CNN agreed on Tuesday to settle a lawsuit brought by Covington Catholic High School student Nicholas Sandmann.
Sandmann sought $275 million from CNN over its coverage of the confrontation he and his classmates had with an elderly Native American man while visiting Washington, D.C., on a school trip in January of last year. The amount of the settlement was not made public during a hearing at the federal courthouse in Covington on Tuesday, according to a local Fox affiliate.
“CNN brought down the full force of its corporate power, influence, and wealth on Nicholas by falsely attacking, vilifying, and bullying him despite the fact that he was a minor child,” reads the suit, which was filed in March 2019.
Sandmann and his family still have lawsuits pending against NBC Universal and the Washington Post over their coverage of the incident. The Sandmann family sought a combined $800 million in damages from CNN, the Post, and NBC Universal.
“This case will be tried not one minute earlier or later than when it is ready,” Sandmann’s attorney Lin Wood said of the remaining lawsuits.
Numerous national media outlets painted Sandmann and his classmates as menacing — and in some cases racist — after an edited video emerged of Sandmann smiling, inches away from the face of Nathan Phillips, an elderly Native American man, while attending the March for Life on the National Mall. A more complete video of the encounter, which emerged later, showed that Phillips had approached the Covington students and begun drumming in their faces, prompting them to respond with school chants.
The lawsuit filed by Sandmann’s attorneys in the Eastern District of Kentucky claimed that 53 statements included in CNN’s coverage of the incident were defamatory.

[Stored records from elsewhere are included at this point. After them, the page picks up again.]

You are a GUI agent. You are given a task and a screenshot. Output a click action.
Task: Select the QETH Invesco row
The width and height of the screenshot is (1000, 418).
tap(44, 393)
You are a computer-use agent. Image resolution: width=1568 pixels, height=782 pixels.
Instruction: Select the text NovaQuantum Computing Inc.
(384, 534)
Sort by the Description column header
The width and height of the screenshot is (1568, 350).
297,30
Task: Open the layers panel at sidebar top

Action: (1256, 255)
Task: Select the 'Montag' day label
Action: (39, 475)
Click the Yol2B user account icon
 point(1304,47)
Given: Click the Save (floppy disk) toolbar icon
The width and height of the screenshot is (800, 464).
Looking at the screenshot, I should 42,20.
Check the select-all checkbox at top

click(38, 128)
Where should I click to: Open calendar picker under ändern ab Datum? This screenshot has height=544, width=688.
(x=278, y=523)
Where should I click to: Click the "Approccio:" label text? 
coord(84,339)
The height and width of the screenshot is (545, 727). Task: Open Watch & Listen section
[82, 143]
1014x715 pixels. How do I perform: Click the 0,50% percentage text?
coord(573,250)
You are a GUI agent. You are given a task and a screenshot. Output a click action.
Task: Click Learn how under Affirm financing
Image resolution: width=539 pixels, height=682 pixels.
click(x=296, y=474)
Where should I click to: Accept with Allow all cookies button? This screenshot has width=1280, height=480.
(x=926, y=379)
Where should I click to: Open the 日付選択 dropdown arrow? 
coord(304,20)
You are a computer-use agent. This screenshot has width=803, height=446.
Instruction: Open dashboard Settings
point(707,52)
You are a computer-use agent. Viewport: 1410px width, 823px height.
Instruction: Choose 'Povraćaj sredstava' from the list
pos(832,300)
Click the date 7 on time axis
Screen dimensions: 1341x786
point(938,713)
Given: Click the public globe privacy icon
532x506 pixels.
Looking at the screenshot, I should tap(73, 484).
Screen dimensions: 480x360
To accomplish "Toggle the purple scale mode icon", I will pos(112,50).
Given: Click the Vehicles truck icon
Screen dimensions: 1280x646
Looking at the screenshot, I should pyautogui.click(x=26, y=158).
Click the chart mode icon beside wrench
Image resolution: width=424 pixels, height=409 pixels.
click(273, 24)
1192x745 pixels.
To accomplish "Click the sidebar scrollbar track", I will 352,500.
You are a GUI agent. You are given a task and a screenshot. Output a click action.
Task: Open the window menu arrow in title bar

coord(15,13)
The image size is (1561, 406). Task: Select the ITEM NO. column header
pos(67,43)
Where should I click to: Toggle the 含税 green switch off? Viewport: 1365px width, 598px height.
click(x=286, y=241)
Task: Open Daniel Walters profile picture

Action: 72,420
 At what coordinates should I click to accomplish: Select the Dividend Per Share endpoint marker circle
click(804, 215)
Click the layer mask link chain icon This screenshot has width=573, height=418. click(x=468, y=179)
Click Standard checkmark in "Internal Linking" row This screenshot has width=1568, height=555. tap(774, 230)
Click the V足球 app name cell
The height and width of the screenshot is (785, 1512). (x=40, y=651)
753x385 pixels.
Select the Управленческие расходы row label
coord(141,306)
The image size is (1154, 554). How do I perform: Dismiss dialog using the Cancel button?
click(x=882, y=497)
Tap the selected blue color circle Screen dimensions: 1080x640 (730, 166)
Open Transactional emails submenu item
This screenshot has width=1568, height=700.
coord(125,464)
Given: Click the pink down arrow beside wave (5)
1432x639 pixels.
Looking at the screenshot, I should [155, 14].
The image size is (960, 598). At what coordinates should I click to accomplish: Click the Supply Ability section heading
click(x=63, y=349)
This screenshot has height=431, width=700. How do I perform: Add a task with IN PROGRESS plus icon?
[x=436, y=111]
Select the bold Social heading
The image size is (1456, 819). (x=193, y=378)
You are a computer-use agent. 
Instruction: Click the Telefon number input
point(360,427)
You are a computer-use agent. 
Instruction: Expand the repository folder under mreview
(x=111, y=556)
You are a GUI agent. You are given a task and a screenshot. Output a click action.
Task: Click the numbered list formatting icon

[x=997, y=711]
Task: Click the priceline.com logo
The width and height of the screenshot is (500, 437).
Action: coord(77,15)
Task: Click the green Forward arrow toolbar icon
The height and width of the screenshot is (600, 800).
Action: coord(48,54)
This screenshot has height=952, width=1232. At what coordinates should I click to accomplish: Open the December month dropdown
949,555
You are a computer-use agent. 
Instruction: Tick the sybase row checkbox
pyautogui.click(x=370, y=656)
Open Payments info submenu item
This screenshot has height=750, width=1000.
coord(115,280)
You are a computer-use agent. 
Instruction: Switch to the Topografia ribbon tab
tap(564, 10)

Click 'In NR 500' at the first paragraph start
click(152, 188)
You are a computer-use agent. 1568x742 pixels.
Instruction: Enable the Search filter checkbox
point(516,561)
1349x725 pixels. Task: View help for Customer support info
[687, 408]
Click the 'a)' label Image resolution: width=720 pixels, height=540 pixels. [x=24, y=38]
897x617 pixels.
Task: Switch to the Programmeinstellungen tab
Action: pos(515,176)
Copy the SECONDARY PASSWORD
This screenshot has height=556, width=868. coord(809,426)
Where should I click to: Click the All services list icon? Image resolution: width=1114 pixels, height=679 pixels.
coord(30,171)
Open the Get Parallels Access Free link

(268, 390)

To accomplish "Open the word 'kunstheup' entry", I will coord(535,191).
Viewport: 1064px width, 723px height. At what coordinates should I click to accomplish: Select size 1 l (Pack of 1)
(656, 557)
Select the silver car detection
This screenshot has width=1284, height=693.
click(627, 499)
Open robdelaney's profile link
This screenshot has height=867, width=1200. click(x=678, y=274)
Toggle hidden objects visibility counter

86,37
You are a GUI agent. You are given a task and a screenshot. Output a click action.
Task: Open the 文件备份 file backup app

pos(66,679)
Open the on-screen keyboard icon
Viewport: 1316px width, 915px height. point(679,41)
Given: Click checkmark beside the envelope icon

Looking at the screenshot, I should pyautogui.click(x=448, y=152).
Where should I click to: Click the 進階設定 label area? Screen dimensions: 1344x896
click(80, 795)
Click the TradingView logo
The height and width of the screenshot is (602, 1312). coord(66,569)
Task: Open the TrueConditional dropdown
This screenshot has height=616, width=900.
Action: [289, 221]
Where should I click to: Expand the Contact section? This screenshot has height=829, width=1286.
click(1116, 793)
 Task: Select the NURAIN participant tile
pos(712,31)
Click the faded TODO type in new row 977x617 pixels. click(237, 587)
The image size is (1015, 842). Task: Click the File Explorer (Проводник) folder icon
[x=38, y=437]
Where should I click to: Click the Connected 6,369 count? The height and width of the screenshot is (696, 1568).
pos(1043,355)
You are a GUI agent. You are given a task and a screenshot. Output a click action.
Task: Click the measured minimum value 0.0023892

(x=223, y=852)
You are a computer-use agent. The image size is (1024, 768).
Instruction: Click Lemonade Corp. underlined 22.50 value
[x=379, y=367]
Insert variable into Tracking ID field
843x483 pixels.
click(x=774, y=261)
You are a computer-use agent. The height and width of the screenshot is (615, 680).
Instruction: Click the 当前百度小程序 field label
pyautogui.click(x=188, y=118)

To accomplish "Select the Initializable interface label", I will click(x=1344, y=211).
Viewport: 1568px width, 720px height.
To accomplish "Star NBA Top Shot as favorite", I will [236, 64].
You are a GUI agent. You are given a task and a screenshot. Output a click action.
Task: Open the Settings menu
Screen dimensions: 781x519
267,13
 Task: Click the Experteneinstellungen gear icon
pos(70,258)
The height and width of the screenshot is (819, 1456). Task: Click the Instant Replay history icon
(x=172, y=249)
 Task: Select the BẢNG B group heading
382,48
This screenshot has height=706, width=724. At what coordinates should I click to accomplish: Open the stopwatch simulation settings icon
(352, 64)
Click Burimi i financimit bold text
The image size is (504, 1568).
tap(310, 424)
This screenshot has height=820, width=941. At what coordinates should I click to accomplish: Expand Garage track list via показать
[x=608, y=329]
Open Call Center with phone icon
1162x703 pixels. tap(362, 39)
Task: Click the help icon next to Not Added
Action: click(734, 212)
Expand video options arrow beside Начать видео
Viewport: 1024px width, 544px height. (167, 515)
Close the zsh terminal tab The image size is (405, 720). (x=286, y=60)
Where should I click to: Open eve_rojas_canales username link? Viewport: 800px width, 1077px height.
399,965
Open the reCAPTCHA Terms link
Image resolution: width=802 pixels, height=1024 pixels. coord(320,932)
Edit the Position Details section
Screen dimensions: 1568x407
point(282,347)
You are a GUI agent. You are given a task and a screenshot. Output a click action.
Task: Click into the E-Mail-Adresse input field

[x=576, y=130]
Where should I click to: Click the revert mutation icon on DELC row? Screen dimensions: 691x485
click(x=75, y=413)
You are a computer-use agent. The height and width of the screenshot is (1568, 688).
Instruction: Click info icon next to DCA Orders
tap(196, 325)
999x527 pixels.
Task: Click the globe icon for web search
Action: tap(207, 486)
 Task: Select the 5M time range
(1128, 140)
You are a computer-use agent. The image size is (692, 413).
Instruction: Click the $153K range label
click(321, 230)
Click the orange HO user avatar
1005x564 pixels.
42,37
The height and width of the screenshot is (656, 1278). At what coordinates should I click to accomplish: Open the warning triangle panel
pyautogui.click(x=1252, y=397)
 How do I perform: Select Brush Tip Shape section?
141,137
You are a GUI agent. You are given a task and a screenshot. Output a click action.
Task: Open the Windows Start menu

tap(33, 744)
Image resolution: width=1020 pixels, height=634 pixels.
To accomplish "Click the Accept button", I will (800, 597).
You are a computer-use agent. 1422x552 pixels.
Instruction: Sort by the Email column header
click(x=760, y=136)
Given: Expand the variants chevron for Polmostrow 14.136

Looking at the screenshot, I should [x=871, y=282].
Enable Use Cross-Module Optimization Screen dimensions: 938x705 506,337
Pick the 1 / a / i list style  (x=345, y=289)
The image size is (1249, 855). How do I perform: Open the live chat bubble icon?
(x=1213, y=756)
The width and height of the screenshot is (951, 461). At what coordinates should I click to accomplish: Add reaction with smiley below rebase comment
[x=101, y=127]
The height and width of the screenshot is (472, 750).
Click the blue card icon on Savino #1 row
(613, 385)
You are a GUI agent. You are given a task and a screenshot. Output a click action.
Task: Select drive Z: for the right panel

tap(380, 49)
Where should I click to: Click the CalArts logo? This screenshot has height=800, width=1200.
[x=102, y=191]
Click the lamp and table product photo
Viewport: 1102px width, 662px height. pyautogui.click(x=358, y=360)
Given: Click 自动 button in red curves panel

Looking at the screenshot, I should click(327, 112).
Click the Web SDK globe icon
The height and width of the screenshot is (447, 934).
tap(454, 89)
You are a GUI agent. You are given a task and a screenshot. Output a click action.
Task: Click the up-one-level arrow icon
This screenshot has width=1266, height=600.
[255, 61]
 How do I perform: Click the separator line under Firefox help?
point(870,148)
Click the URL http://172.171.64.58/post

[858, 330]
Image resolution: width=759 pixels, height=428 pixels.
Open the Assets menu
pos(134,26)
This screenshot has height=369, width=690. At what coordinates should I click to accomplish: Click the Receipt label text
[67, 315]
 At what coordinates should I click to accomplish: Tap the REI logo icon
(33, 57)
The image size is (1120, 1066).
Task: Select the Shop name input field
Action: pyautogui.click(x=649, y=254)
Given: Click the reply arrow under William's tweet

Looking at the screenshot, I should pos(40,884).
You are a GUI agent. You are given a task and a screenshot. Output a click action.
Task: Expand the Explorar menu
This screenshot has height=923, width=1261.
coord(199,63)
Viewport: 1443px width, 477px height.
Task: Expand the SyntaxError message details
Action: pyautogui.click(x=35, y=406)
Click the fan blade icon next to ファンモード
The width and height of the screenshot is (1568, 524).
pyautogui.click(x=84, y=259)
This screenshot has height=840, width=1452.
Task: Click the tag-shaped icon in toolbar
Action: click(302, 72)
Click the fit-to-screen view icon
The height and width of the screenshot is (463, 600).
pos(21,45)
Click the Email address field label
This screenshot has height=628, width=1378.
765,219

One such statement, included in a CNN opinion piece, accused the students of acting with “racist disrespect” towards Phillips. Meanwhile, Bakari Sellers, a CNN contributor, publicly mused about assaulting the 16-year-old Sandmann, and HBO host Bill Maher called him a “little prick.”
CNN filed a motion to dismiss the suit in May on the grounds that accusations of racism are not actionable in defamation cases because the allegation can’t be proven true or false. They similarly argued they could not be held liable for uncorroborated claims that Sandmann and his classmates chanted “build the wall” during the encounter.
It is not defamatory to say the Covington students “expressed support for the President or that he echoed a signature slogan of a major political party,” CNN’s motion to dismiss claims.
An investigation conducted by an outside firm contracted by the Diocese of Covington found “no evidence that the students performed a ‘Build the wall’ chant” and that Phillips’s account of the incident “contain some inconsistencies” that could not be explored because investigators were unable to reach him.
Phillips initially claimed that the boys approached him but later admitted that he walked into their group after a video emerged disproving his initial claim. According to his second account, Phillips was attempting to defuse a confrontation between the students and a group of Black Hebrew Israelites, who can be heard on video shouting racial and homophobic slurs at the boys.
Roger J. Foys, the bishop of Covington, celebrated the report as a vindication of the students. “Our students were placed in a situation that was at once bizarre and even threatening,” he said in a statement. “Their reaction to the situation was, given the circumstances, expected and one might even say laudatory.”